"Going on a long journey, and a fellow about my size and complexion is going along with you, and there's money coming—"
"Sure hot!" It was then Miss Schump, with fear of a rather growing and sickening sense of dizziness and of the wavy and unstable outline of things, slipped quietly and unobtrusively out into the hallway, her craving for air not to be gainsaid. The door to the little bedroom stood open, her pink scarf uppermost on the cot-edge. She stood for an instant in the doorway, regarding and wanting it, but quite as suddenly turned, and down the three flights gained the dewy quiet of out-of-doors, fighting muzziness.
The street had long since fallen tranquil, the Greek church casting immense shadow.

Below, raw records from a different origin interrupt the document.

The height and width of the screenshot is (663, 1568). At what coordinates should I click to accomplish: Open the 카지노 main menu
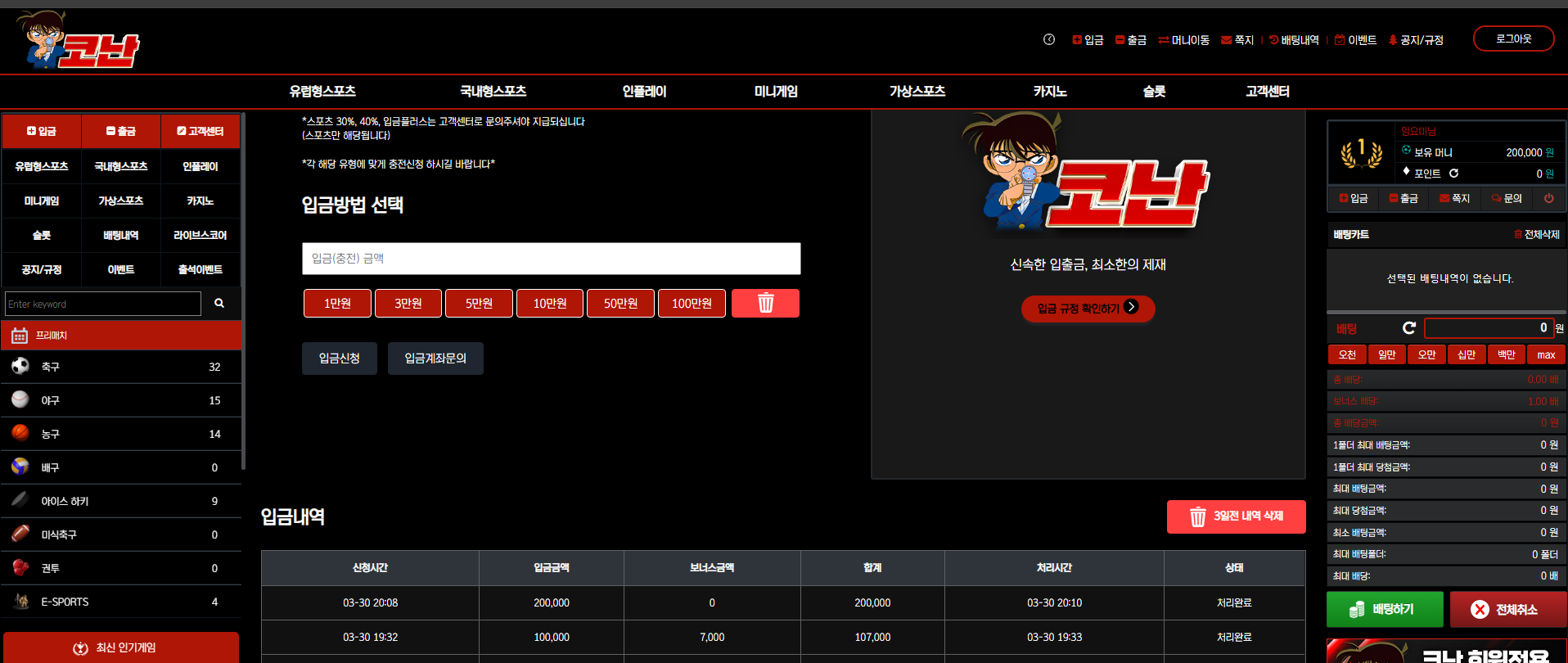1049,92
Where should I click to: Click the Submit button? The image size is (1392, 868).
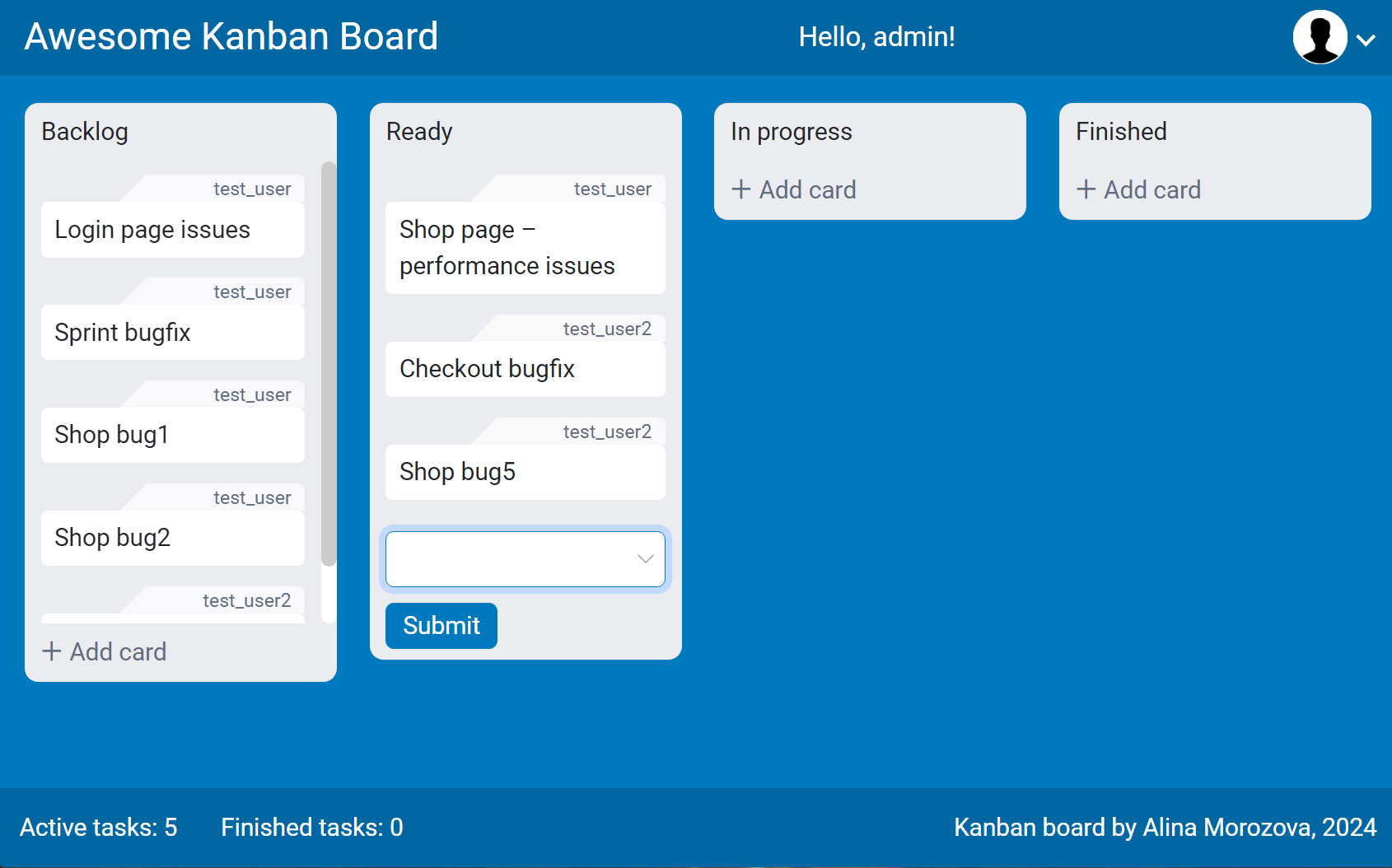tap(441, 625)
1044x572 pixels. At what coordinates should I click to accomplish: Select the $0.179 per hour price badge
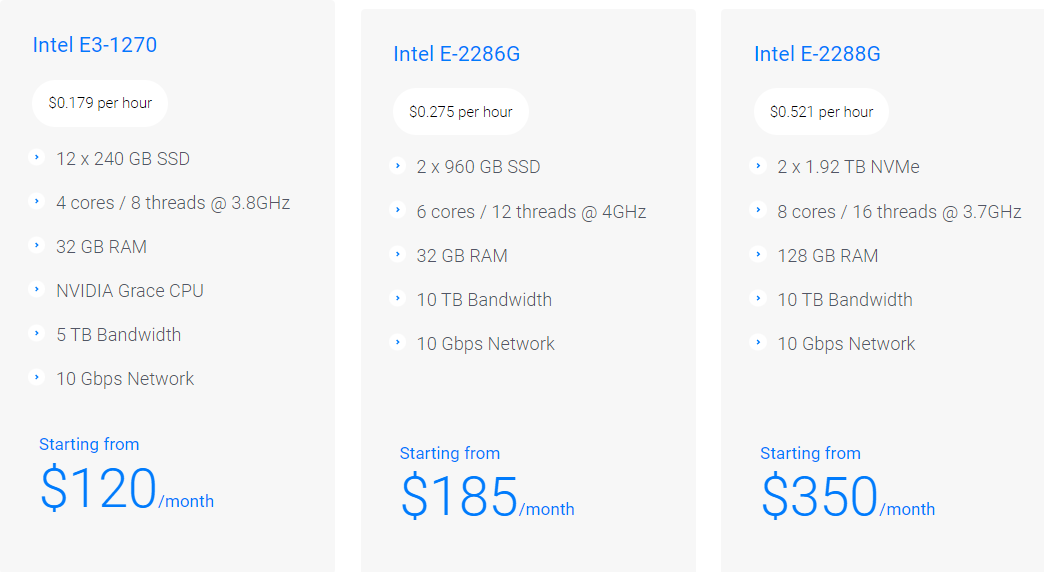[100, 103]
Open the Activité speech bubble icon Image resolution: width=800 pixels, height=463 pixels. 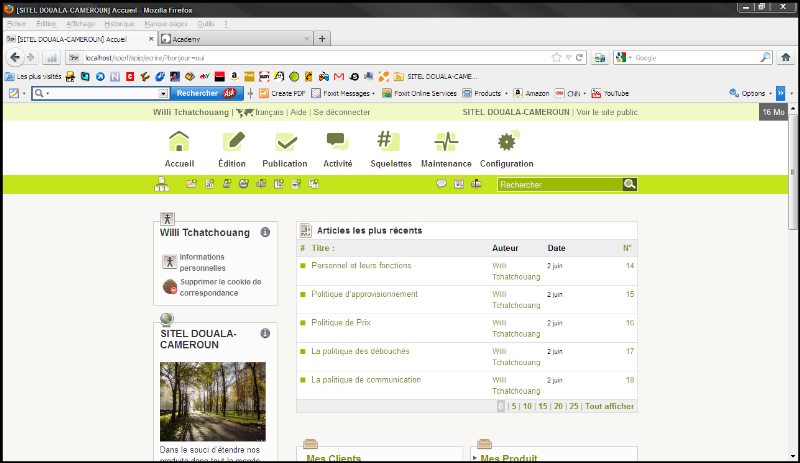tap(337, 143)
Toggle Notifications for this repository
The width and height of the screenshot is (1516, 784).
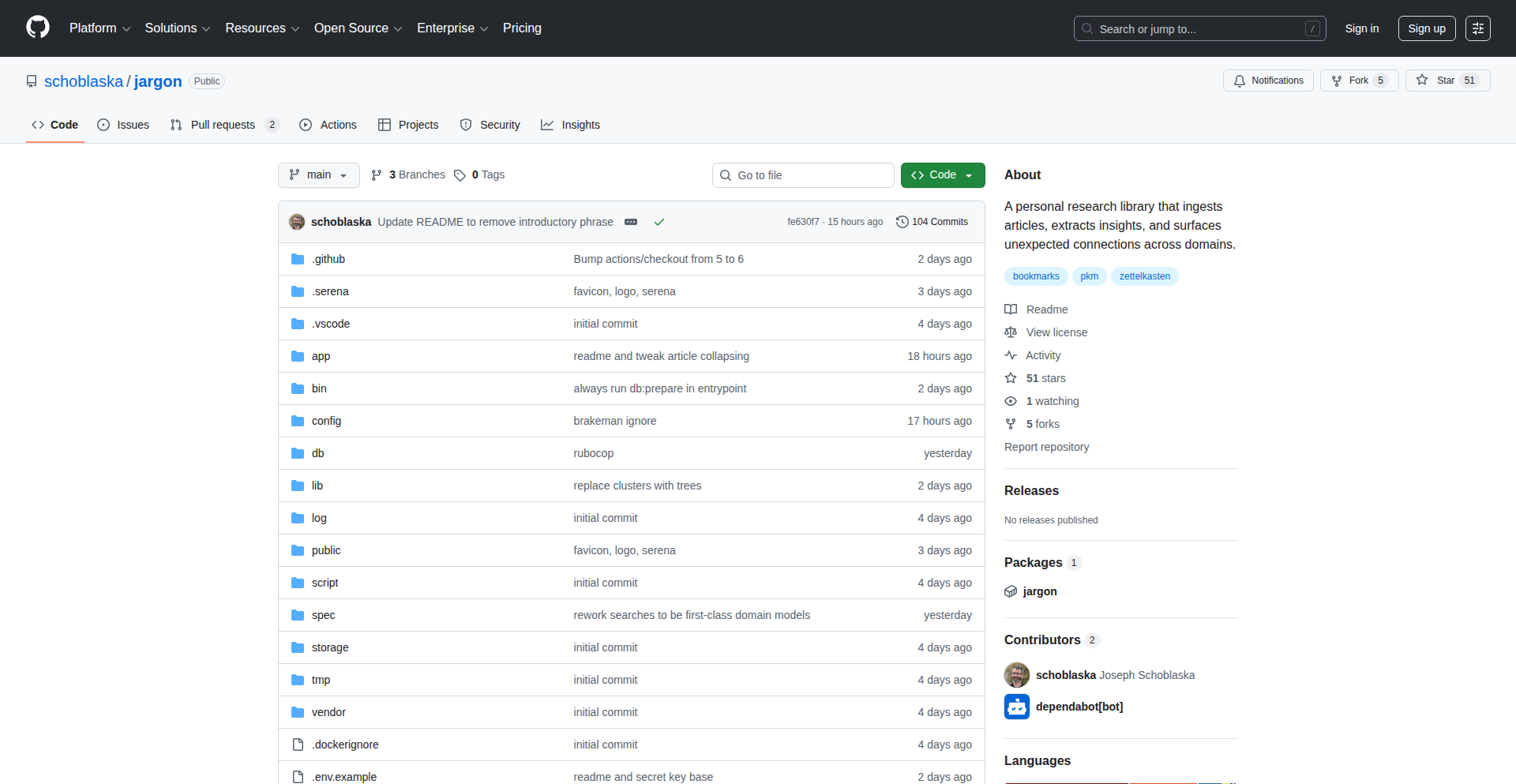click(x=1268, y=81)
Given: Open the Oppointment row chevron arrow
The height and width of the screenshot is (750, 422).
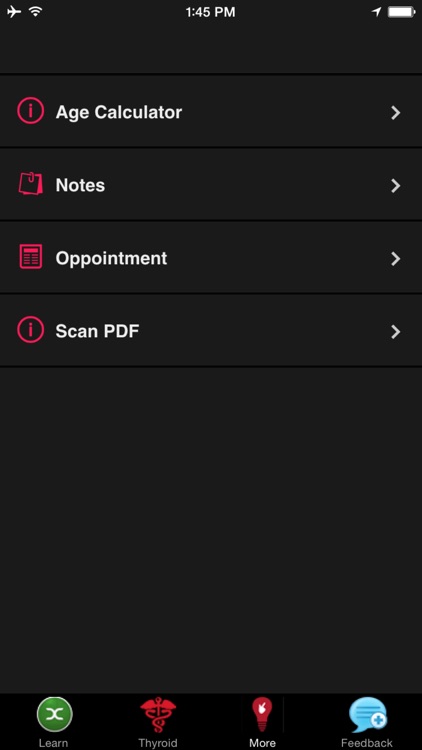Looking at the screenshot, I should (396, 259).
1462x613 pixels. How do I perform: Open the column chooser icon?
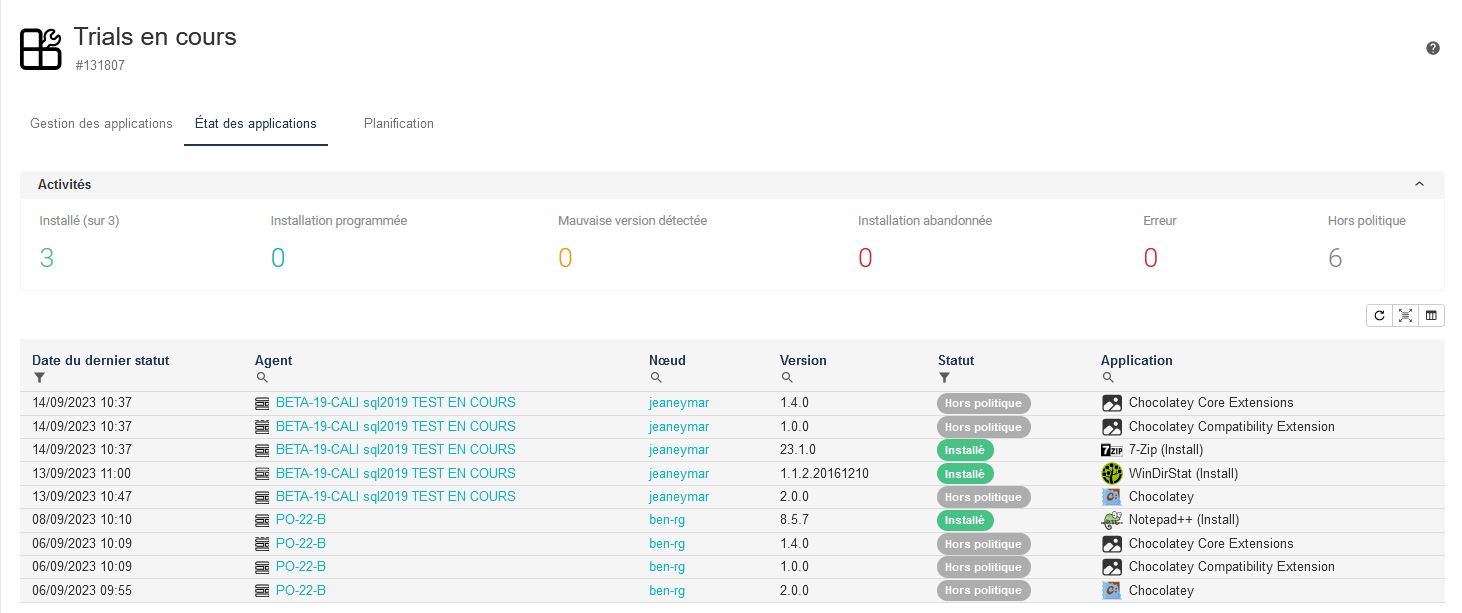tap(1431, 316)
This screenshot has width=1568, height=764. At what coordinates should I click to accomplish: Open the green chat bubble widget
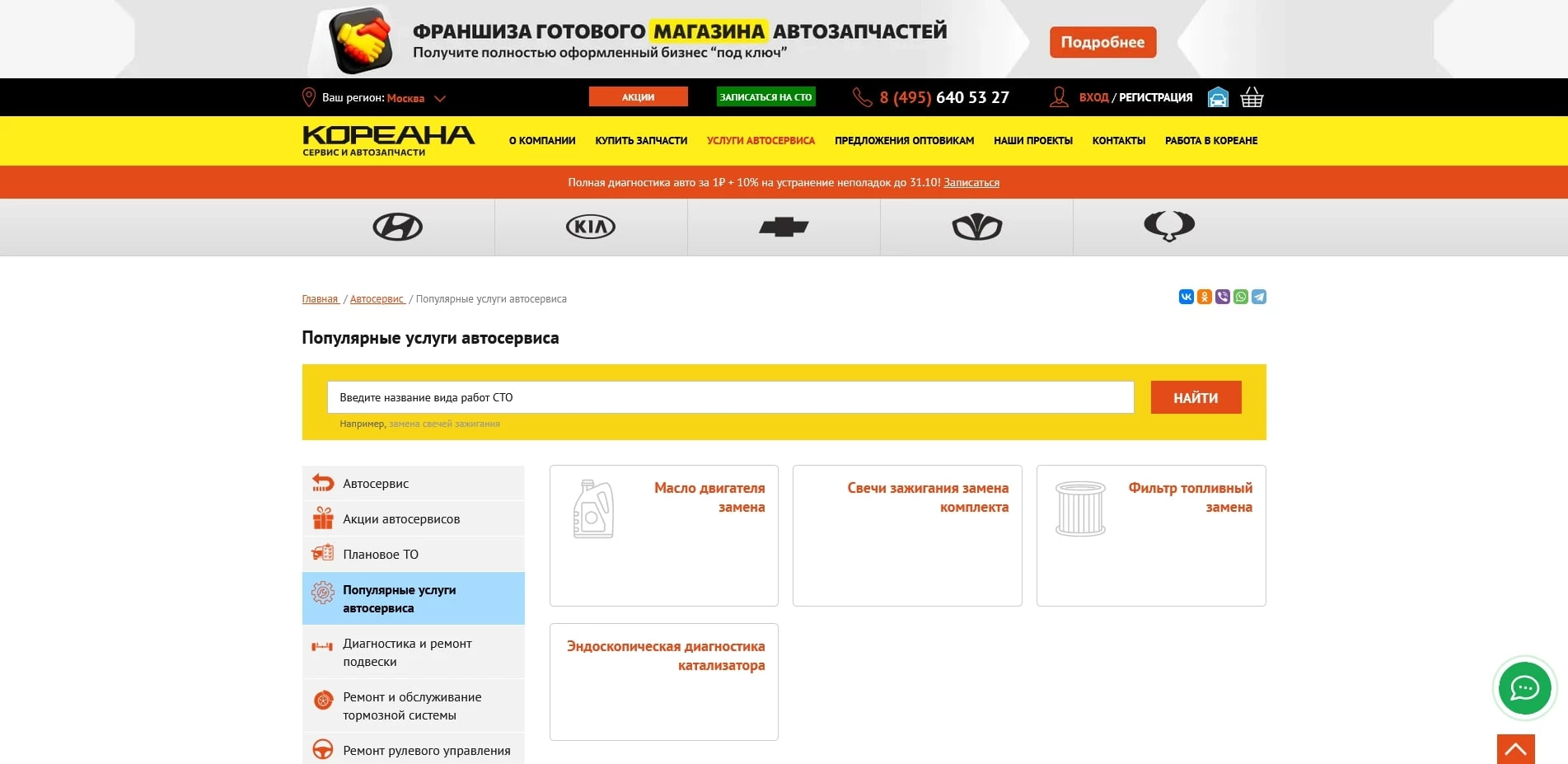click(x=1524, y=689)
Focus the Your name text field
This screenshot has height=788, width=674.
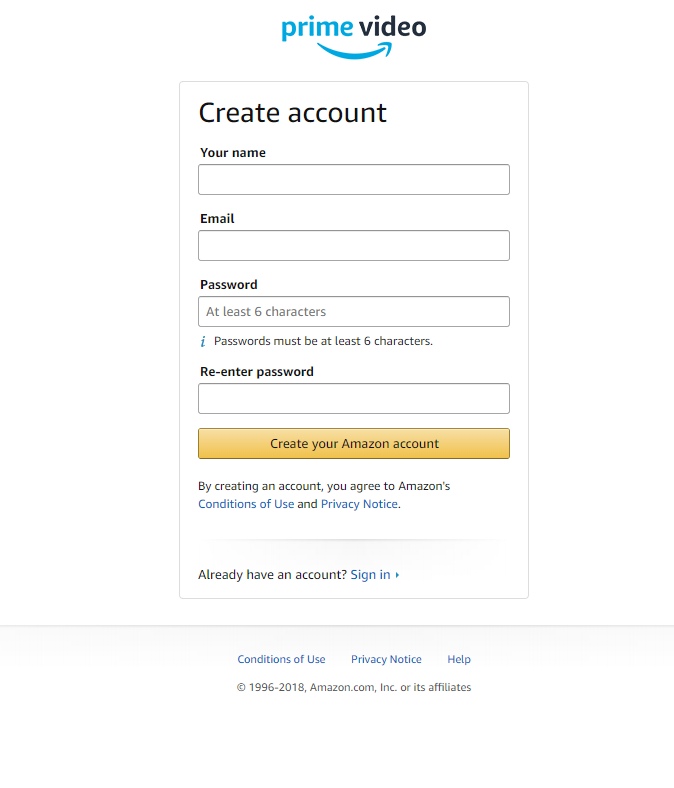coord(354,180)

The air had immediate and sedative effect upon Miss Schump's rather distressing symptoms of unrest, but not quite allaying a certain state of mental upheaval. She had the distinct sensation of the top of her head lifted off from the eyebrows up. Her state of light-headedness took voice.
"Gimme," she said, lifting the pink-mull, ankle-length skirt as if it trailed a train and marching off down-street; "now you gimme!"
An entirely new lack of self-consciousness enhanced her state of giddiness. A titter seemed to run just a scratch beneath the surface of her.
The passing figure of a woman in a black cape and a bulge of bundle elicited a burst of laughter which her hand clapped to her mouth promptly subdued. Awaiting the passing of a street-car, she was again prone to easy laughter.
"Oh, you!" she said, quirking an eye to the motorman, who quirked back.
Crossing the street, she came down rather splashily in a pool of water, wetting and staining the light slippers.
"Aw!" she repeated, scolding and stamping down at them. "Aw! Aw! You!"
Across from the gloomy pile of old Jefferson Market, she stood, reading up at an illuminated tower-clock, softly, her lips moving.